■ **REQUEST**:
Copy the data from the line that contains "Given: Open the Home feed icon" through the line that contains "will pyautogui.click(x=49, y=92).", keeping every character unchanged.

■ **RECORD SET**:
□ □ □ □ □
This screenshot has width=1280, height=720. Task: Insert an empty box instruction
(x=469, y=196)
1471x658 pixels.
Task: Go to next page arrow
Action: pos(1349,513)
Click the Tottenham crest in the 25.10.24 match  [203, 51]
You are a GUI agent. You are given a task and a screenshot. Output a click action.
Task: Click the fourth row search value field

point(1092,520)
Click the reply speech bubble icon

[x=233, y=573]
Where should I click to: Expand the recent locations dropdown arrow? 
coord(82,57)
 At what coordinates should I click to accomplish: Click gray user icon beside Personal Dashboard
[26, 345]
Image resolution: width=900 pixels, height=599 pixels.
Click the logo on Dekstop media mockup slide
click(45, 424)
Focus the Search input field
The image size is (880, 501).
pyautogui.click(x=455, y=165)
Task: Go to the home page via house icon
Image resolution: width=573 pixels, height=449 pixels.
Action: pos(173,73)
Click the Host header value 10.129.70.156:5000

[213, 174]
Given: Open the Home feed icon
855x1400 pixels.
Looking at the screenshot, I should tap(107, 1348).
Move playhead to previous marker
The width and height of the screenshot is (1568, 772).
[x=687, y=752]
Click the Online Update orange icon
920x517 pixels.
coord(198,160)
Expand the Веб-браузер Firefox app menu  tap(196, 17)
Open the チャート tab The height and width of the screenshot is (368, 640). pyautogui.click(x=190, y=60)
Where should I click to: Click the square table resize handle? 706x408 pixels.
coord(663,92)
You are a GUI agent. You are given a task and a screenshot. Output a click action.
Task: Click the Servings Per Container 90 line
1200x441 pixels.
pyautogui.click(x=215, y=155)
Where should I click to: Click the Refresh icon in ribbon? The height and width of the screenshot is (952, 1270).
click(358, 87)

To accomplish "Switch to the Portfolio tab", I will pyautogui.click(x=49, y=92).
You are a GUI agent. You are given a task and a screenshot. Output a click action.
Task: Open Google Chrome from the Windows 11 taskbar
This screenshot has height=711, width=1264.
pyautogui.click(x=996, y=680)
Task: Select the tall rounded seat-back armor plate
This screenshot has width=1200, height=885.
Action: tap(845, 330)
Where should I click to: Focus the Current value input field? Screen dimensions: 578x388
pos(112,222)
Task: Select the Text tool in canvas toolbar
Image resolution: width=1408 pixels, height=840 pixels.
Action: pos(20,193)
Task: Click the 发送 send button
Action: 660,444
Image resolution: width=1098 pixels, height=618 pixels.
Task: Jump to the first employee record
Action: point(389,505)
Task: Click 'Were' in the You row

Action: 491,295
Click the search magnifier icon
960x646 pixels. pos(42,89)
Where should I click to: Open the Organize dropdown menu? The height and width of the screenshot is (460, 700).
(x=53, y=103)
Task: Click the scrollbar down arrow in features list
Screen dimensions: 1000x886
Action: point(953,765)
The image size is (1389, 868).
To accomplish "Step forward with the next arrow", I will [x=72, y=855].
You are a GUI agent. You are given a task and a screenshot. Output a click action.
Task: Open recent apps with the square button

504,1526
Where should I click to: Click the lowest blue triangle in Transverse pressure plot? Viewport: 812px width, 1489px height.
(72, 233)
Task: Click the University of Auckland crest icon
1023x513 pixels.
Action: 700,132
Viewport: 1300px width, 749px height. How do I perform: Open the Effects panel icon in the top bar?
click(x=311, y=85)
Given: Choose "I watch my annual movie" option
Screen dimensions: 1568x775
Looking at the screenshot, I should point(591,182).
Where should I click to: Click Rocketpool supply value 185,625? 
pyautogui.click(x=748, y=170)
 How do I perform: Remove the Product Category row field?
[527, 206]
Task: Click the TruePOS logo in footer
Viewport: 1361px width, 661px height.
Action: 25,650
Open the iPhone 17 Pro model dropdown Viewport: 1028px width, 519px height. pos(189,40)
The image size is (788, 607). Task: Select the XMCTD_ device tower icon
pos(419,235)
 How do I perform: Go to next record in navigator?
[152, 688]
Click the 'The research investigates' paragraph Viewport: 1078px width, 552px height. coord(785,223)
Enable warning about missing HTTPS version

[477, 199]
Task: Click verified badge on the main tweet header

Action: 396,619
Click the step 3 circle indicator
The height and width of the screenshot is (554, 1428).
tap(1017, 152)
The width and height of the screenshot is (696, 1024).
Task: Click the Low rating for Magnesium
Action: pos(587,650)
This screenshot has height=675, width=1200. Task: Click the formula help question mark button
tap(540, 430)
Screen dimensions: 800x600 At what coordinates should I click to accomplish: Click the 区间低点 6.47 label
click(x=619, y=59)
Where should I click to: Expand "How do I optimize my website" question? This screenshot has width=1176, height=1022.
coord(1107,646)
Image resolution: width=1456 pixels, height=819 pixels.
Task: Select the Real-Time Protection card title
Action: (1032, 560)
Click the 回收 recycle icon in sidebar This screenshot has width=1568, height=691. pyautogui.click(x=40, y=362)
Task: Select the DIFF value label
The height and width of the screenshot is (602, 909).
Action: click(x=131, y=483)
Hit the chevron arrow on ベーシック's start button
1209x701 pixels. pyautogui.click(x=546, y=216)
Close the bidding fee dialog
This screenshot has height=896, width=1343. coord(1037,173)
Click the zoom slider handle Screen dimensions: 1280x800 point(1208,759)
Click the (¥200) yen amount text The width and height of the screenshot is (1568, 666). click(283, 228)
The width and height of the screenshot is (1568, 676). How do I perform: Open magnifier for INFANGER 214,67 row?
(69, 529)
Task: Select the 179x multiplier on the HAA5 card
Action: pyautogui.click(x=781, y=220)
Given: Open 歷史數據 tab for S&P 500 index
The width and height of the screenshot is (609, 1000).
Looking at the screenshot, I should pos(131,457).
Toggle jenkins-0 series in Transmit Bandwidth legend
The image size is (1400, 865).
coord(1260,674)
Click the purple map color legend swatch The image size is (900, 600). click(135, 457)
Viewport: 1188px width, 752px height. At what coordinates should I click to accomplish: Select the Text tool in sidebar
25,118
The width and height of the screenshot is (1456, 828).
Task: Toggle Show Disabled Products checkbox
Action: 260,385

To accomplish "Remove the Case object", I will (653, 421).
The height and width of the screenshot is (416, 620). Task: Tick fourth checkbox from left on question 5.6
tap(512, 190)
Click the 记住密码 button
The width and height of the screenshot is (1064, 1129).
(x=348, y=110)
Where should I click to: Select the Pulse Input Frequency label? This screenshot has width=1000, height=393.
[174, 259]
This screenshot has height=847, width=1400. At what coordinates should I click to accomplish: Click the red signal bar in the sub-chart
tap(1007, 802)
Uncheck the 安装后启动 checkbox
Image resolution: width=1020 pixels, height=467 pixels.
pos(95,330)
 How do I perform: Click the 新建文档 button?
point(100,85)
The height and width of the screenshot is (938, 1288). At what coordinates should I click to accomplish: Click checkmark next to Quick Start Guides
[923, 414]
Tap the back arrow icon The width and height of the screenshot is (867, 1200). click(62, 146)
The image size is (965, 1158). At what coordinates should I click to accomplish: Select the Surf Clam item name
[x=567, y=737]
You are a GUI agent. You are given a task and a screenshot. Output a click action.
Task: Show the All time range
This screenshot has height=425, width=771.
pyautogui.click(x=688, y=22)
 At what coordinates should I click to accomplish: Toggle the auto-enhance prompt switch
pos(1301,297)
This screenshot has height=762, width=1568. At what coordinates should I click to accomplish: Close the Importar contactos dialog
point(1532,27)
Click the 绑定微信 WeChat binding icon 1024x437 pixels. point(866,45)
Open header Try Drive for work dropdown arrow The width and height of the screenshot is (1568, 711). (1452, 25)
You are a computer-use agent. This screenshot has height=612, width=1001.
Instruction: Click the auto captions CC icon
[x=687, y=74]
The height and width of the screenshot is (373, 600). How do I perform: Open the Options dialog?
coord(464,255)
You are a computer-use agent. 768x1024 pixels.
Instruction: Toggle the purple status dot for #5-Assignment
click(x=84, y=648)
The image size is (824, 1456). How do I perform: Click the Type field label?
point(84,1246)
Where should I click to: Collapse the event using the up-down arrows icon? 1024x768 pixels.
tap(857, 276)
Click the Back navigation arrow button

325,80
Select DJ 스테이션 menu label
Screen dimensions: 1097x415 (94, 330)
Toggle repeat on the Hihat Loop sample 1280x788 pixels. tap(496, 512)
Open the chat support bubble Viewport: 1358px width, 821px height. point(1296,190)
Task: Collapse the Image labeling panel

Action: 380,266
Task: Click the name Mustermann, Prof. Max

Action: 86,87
□ □ □ □ □
■ **EXPECTED ANSWER**:
Given: Open the Home feed icon
855x1400 pixels.
Looking at the screenshot, I should tap(107, 1348).
Move playhead to previous marker
The width and height of the screenshot is (1568, 772).
[x=687, y=752]
Click the Online Update orange icon
920x517 pixels.
coord(198,160)
Expand the Веб-браузер Firefox app menu  tap(196, 17)
Open the チャート tab The height and width of the screenshot is (368, 640). pyautogui.click(x=190, y=60)
Where should I click to: Click the square table resize handle? 706x408 pixels.
coord(663,92)
You are a GUI agent. You are given a task and a screenshot. Output a click action.
Task: Click the Servings Per Container 90 line
1200x441 pixels.
pyautogui.click(x=215, y=155)
Where should I click to: Click the Refresh icon in ribbon? The height and width of the screenshot is (952, 1270).
click(358, 87)

To accomplish "Switch to the Portfolio tab", I will pyautogui.click(x=49, y=92).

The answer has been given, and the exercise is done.